Figure 2: The co-culture of primary CLL cells with BMSC, CD40L and CpG ODN promotes an immunophenotype comparable to that from proliferating CLL cells found in PB. (A) PBMC from 40 patients diagnosed with CLL were used to analyze by FC the differential expression of CD38, CD49d, CD62L, CXCR4, CXCR5 and CCR7 in Ki-67-negative vs. positive CLL cells. (B) Primary CLL cells from 12 patients were cultured in suspension or in co-culture with BMSC, CD40L and CpG ODN for 48 hours and the expression ofCD38, CD49d, CD62L, CXCR4, CXCR5 and CCR7 were analyzed. (C) PBMC from 10 patients diagnosed with CLL were cultured in suspension or in co-culture with BMSC, CD40L and CpG ODN for 48 hours and the percentage of T cells and their expression levels of Ki-67, CD38 and CD69 were analyzed. (*P<0.05, **P<0.01, ***P<0.001, ns: non significant, paired T-test).

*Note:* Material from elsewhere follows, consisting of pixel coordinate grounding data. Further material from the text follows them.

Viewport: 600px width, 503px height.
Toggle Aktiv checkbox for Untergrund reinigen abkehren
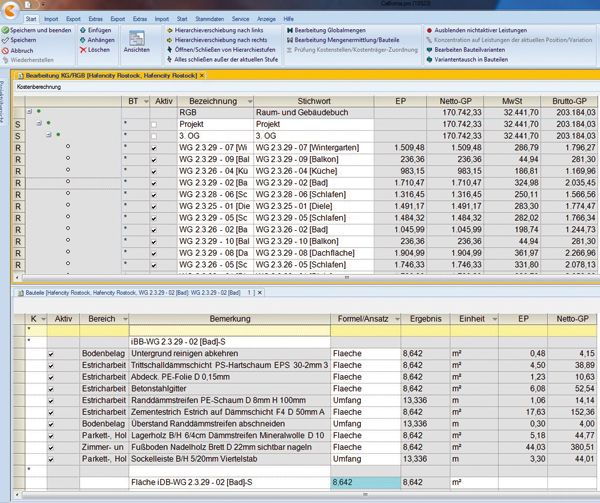51,353
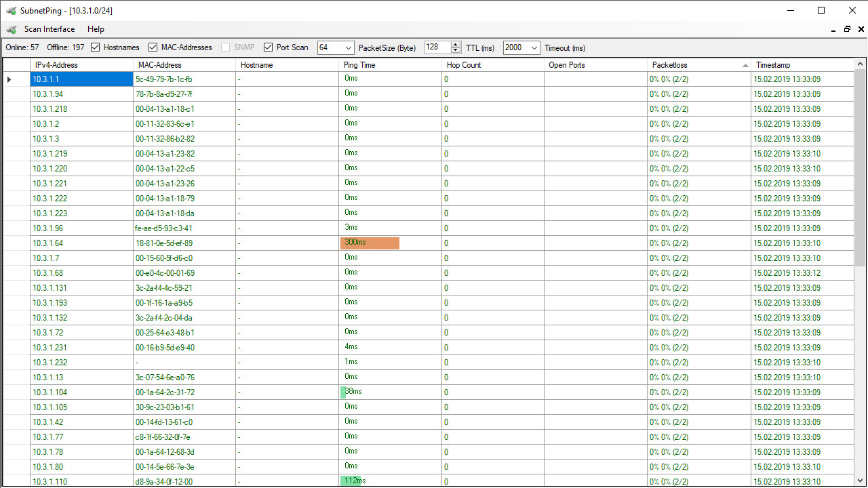Minimize the inner MDI child window
868x488 pixels.
pyautogui.click(x=833, y=29)
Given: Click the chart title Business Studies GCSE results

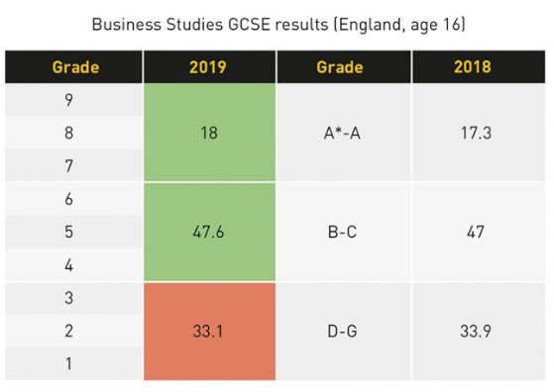Looking at the screenshot, I should click(x=278, y=25).
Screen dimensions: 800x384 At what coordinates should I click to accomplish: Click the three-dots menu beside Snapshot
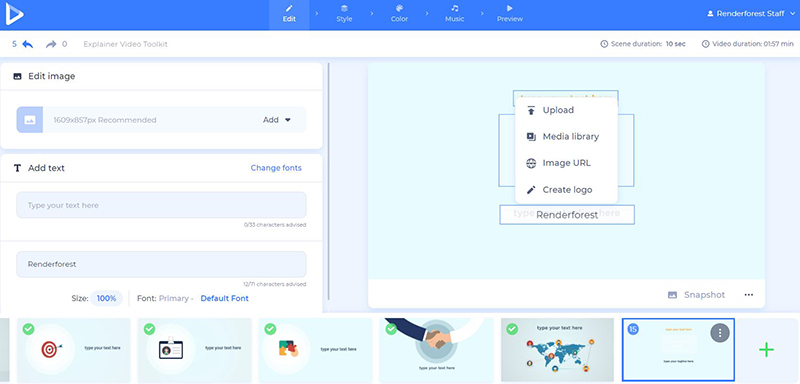click(748, 295)
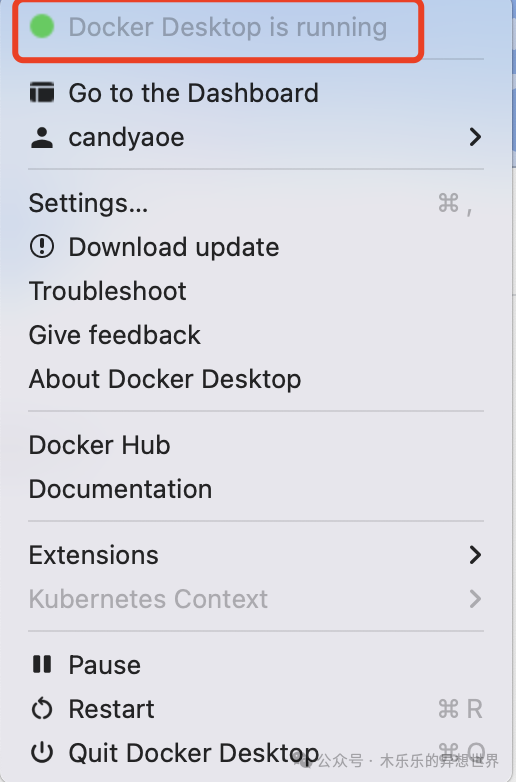Screen dimensions: 516x782
Task: Click the candyaoe user profile icon
Action: click(42, 137)
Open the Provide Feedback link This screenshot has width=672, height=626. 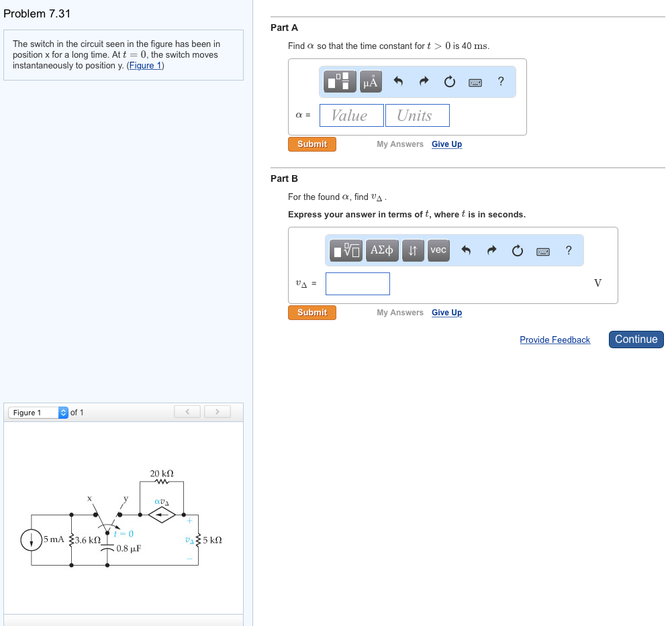coord(555,340)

The co-culture of primary CLL cells with BMSC, CD40L and CpG ODN promotes an immunophenotype comparable to that from proliferating CLL cells found in PB
As described above, we observed that the co-culture of primary CLL cells in conditions mimicking the microenvironment of the proliferative centers induced the proliferation of CLL cells in terms of Ki-67 expression, MTS-based cell proliferation assay and cell cycle entry. In order to compare the immunophenotype of proliferating CLL cells found in vivo with the ex-vivo stimulated CLL cells, we analyzed the modulation of the expression of CD38, CD49d, CD62L, CXCR4, CXCR5 and CCR7 in primary CLL cells after 48 hours of co-culture as compared to CLL cells in suspension (Figure 2B). Primary CLL cells in co-culture showed an increase in the expression of CD38, CD49d and CD62L (mean MFI of CD38 expression in co-culture vs. in suspension: 151.9±42.56 vs. 60.16±4.79, P<0.05; mean MFI of CD49d expression in co-culture vs. in suspension: 202.8±22.8 vs. 184.3±22.48, P<0.05; mean MFI of CD62L expression in co-culture vs. in suspension: 993.9±123.7 vs. 626.0±76.49, P=n.s.). In addition, co-culture of CLL cells induced a downregulation of the expression level of CXCR4 (mean MFI of CXCR4 expression in co-culture vs. in suspension: 247.6±41.23 vs. 741.0±160.3, P<0.001) while CXCR5 and CCR7 expression levels were not significantly modulated (mean MFI of CXCR5 expression in co-culture vs. in suspension: 1122±121.0 vs. 906.6±94.32, P=n.s.; mean MFI of CCR7 expression in co-culture vs. in suspension: 221.4±13.79 vs. 225.0±23.43, P=n.s.).
To determine whether the co-culture of PBMC from patients with CLL with BMSC, CD40L and TLR9L also stimulated T cells we analyzed the expression of Ki-67, CD38 and CD69 expression in CD3+ mononucleated cells (Figure 2C). Taking into account that only samples with at least 85% of CLL cells were included in our study, we observed a mean percentage of T cells of 4.02±0.84 at baseline, which was not significantly altered after 48 hours in co-culture. However, the co-culture did significantly increase Ki-67, CD38 and CD69 expression in T cells (Figure 2C) indicating that T cells were also activated under these co-culture conditions.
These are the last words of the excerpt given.